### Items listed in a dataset

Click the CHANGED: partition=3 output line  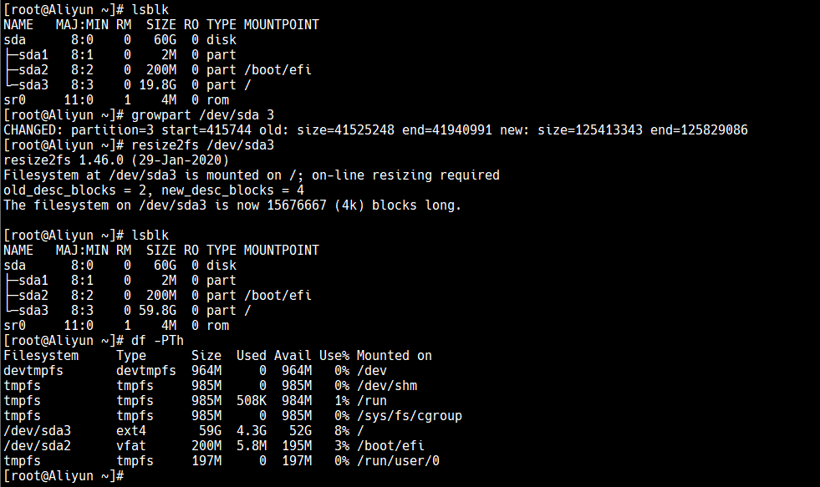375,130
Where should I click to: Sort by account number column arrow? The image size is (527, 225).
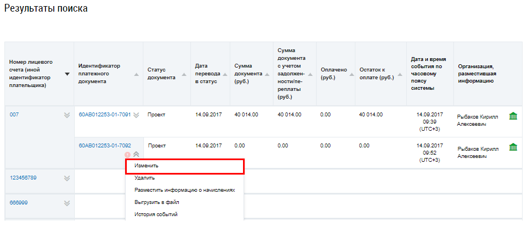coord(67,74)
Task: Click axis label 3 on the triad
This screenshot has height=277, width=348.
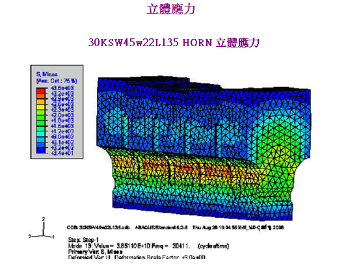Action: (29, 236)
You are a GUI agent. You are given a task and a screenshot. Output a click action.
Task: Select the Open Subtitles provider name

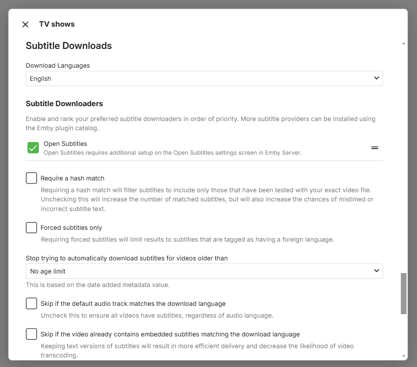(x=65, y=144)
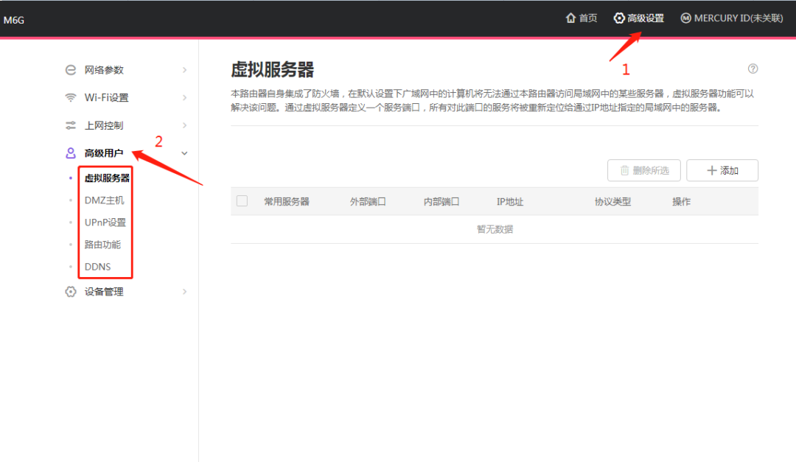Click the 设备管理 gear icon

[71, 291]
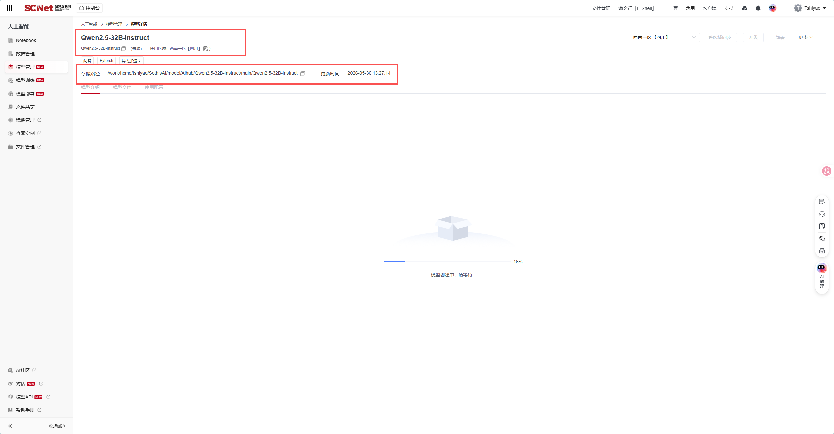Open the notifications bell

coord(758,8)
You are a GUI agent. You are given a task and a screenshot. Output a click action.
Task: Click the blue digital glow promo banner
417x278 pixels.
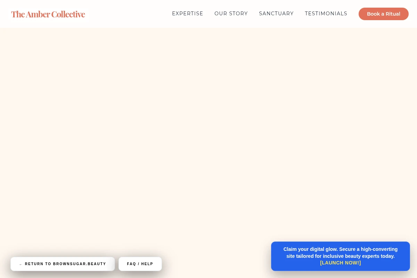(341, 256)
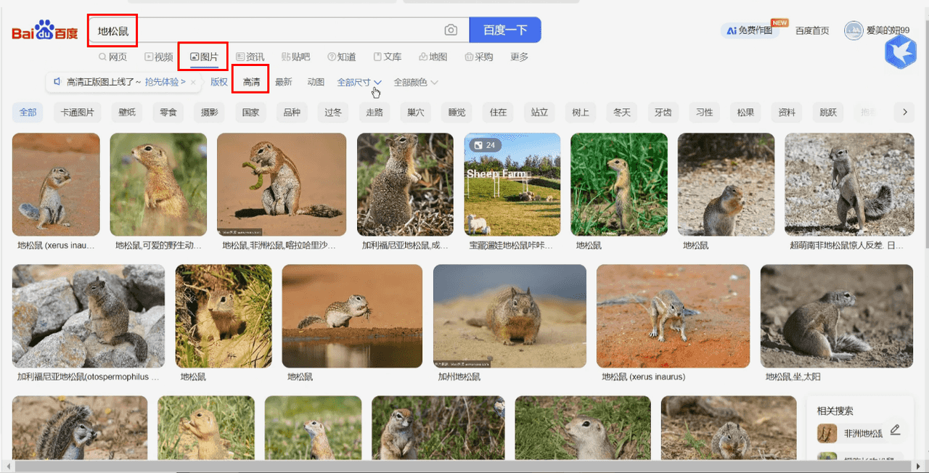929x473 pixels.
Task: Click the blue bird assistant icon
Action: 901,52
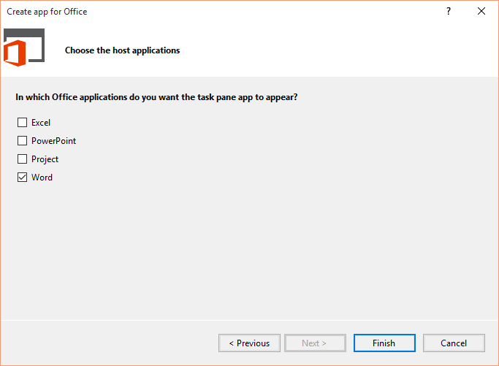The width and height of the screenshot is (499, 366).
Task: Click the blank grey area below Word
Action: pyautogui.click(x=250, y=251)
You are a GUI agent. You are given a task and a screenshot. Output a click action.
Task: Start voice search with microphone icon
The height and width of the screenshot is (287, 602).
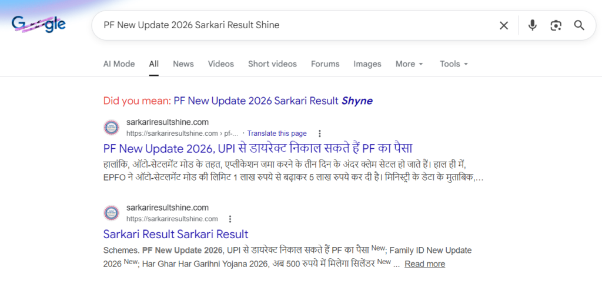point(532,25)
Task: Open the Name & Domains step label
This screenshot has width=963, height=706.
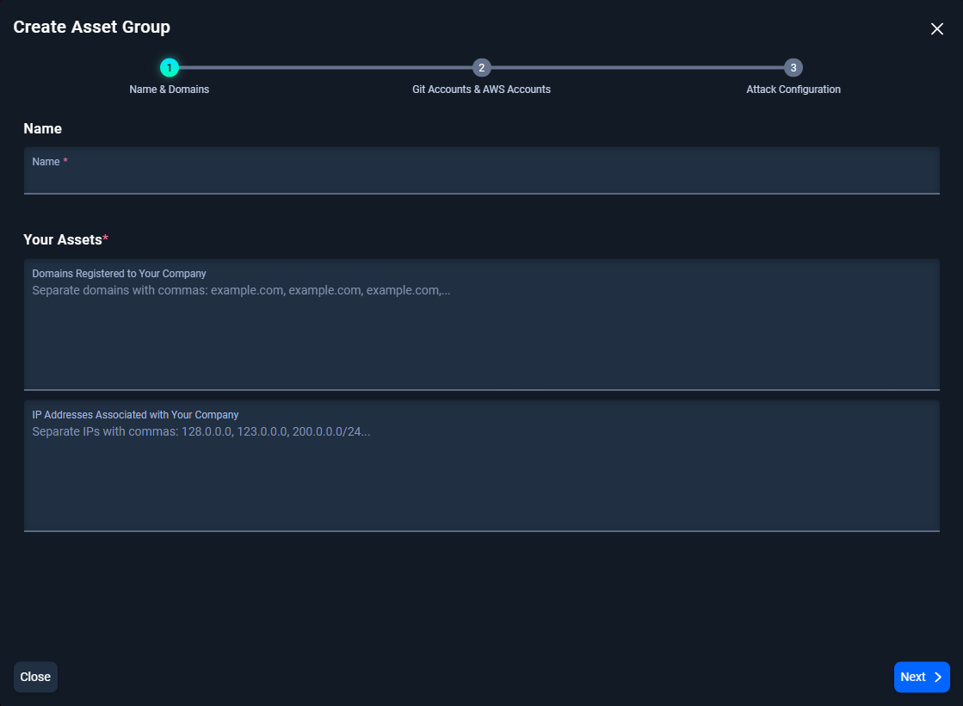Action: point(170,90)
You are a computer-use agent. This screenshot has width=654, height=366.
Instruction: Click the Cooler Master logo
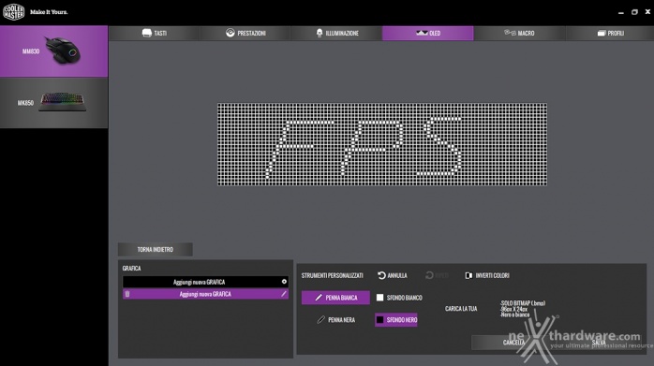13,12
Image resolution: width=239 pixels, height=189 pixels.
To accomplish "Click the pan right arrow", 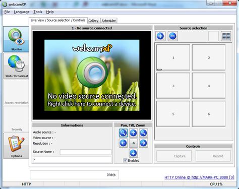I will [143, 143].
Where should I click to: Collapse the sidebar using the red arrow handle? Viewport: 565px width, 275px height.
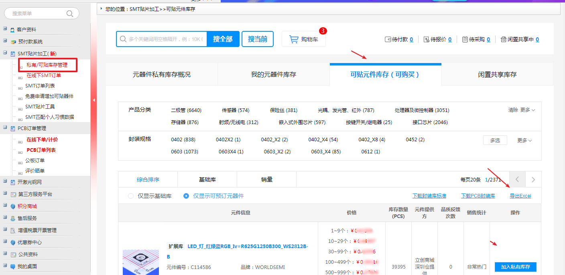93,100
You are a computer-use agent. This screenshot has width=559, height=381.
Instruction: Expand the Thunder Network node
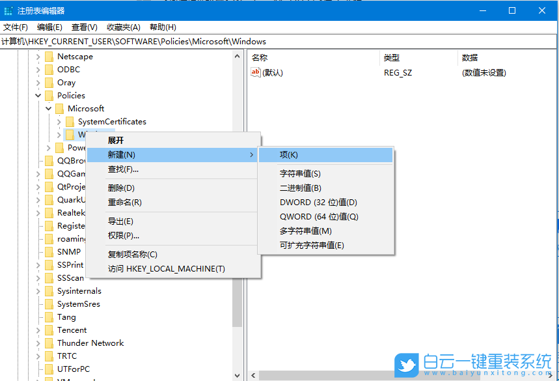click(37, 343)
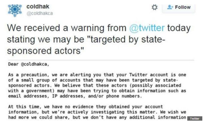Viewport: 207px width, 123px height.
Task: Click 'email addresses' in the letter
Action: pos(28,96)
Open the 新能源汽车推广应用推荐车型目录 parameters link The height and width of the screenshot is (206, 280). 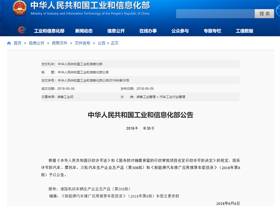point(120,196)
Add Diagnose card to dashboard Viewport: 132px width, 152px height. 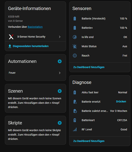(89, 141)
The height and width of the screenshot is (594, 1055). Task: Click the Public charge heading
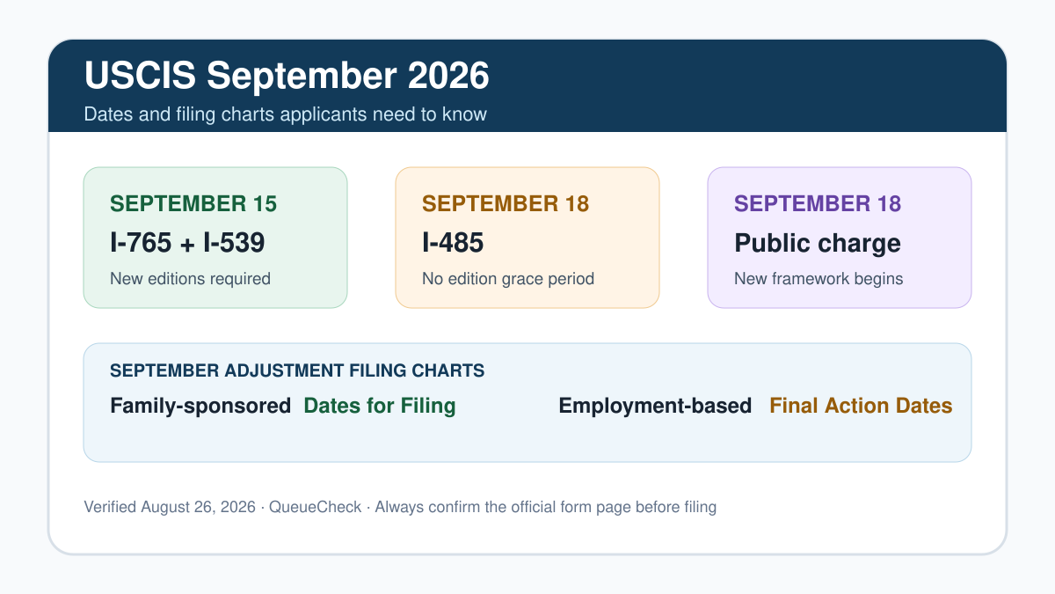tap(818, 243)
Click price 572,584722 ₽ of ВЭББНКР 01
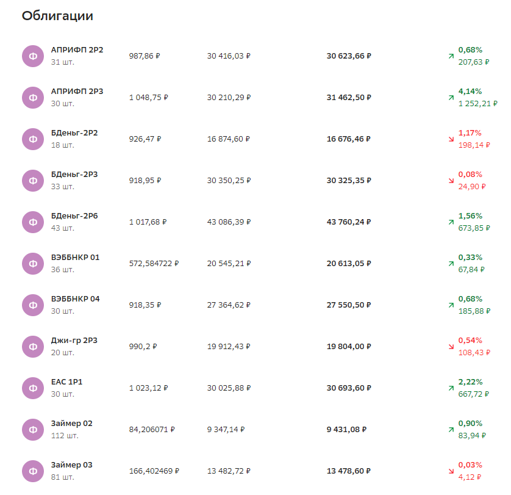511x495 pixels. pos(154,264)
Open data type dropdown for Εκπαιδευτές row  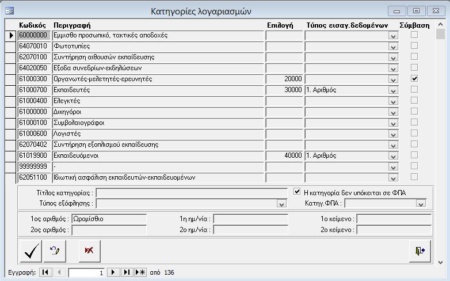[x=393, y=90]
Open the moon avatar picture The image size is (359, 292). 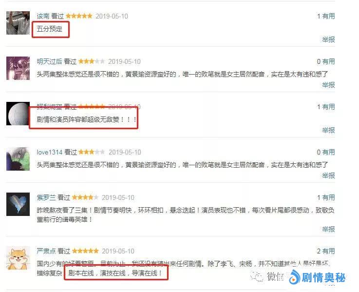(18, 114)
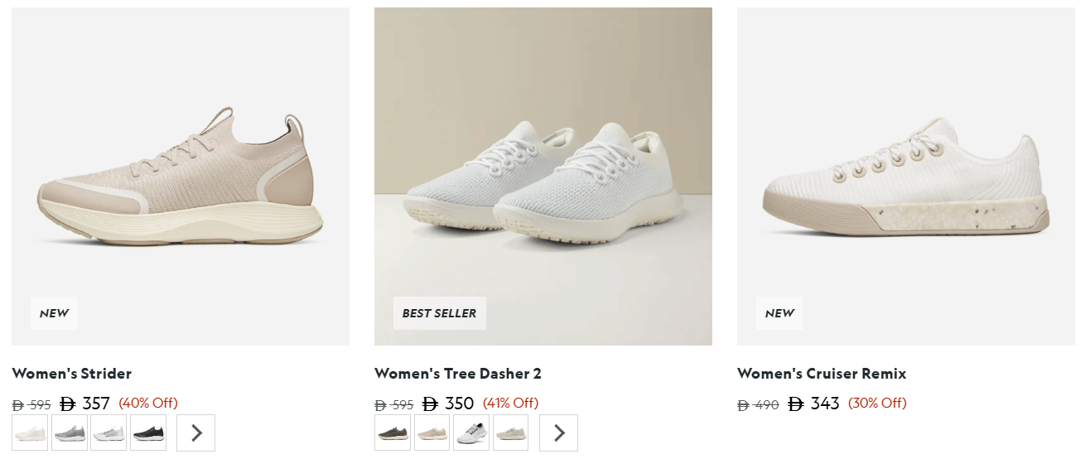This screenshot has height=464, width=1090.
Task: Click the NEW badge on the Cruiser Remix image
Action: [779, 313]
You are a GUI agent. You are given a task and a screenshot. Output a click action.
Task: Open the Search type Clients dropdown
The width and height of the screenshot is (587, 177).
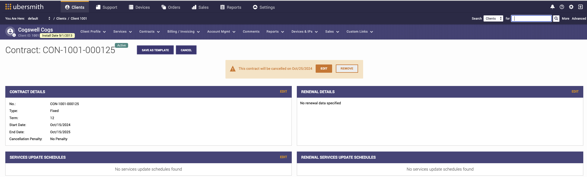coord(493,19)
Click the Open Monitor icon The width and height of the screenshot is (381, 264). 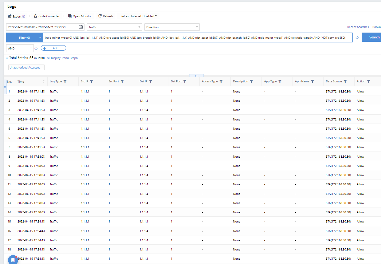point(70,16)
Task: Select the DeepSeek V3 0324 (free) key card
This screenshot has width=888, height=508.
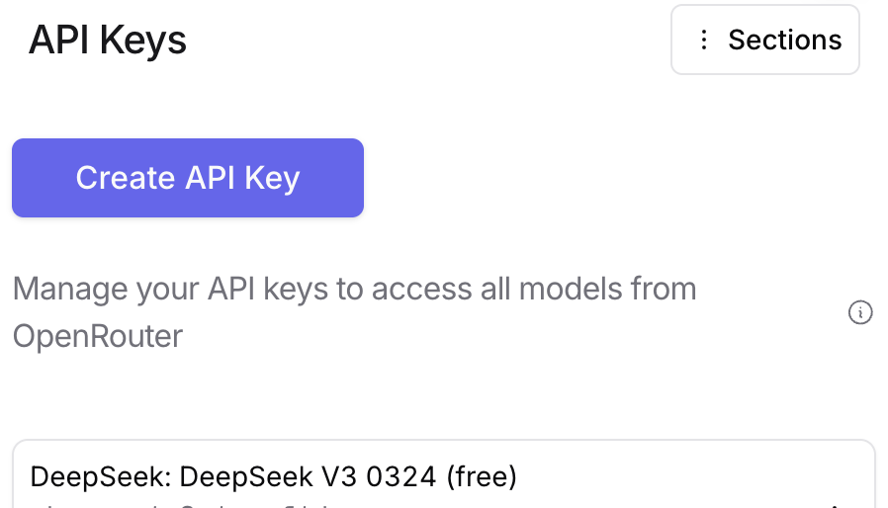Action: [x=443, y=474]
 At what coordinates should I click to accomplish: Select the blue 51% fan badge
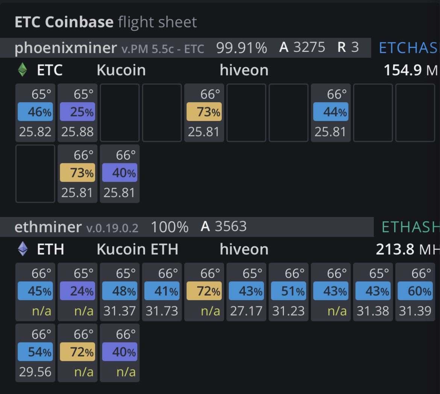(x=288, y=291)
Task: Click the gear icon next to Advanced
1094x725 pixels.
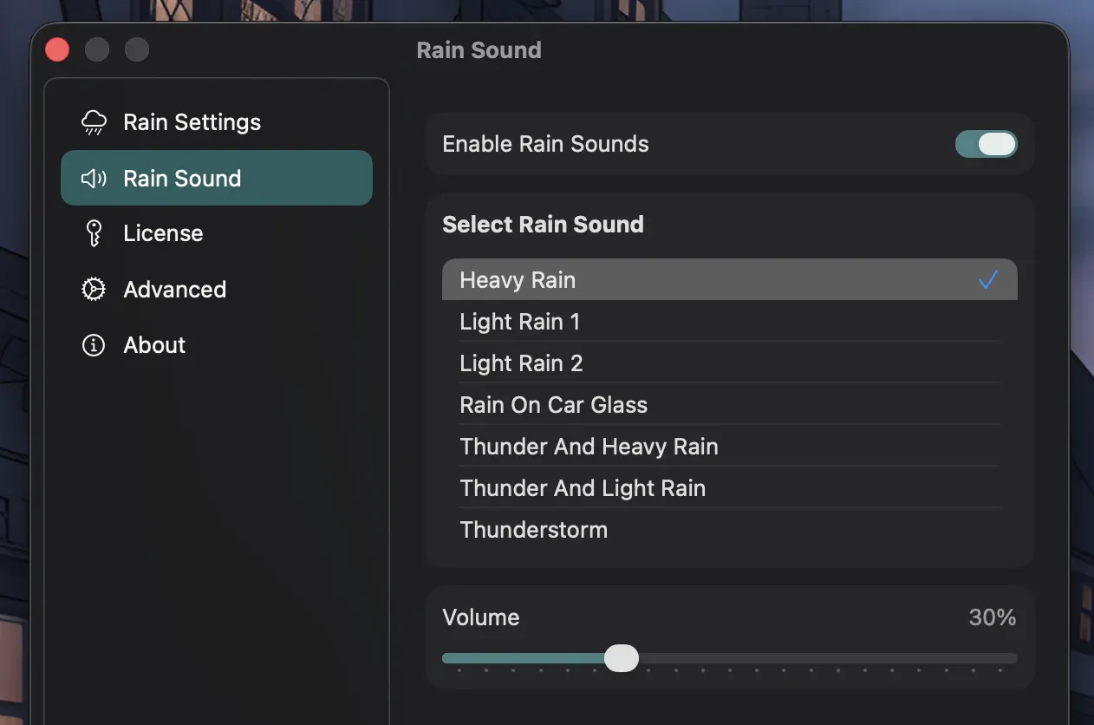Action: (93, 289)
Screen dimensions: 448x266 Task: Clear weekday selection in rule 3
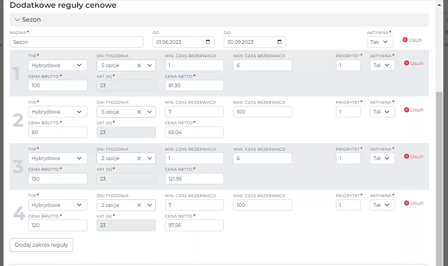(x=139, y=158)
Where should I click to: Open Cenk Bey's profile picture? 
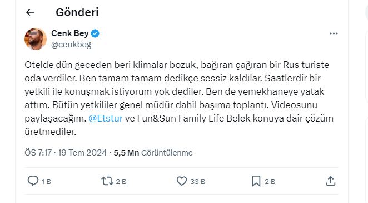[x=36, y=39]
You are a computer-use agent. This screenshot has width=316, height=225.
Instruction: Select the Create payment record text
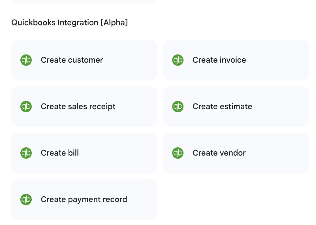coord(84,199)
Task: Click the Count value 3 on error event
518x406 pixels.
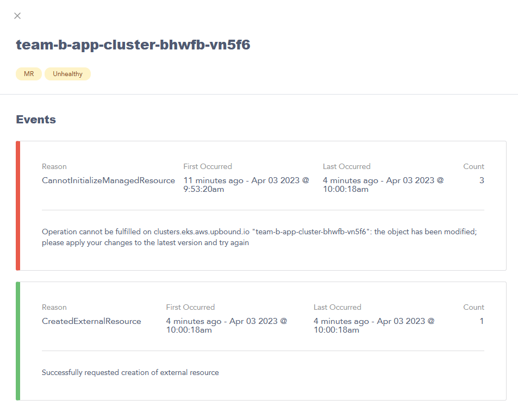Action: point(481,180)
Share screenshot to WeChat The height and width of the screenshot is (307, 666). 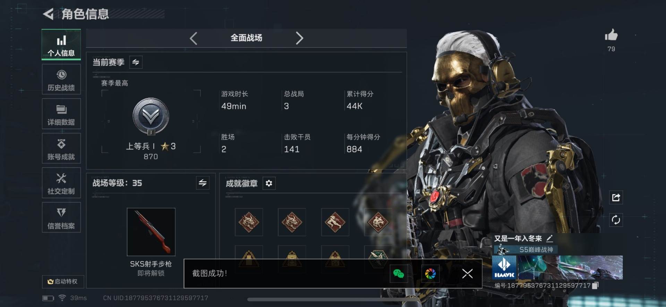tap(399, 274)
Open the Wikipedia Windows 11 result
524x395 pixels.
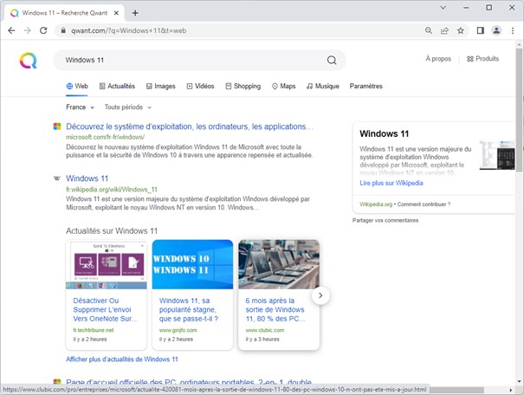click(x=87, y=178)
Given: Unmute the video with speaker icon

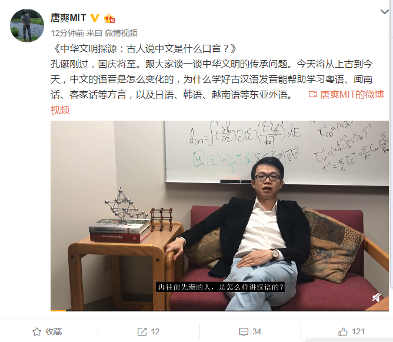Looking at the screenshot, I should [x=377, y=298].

### HOW TO COMPLETE THIS TASK
Retype, exactly as written, each line from the one containing "Open the Wikipedia Windows 11 result" through the end of the data above, and leave out every picture.

### EXERCISE OUTPUT
Open the Wikipedia Windows 11 result
524x395 pixels.
click(x=87, y=178)
Given: Unmute the video with speaker icon

Looking at the screenshot, I should [x=377, y=298].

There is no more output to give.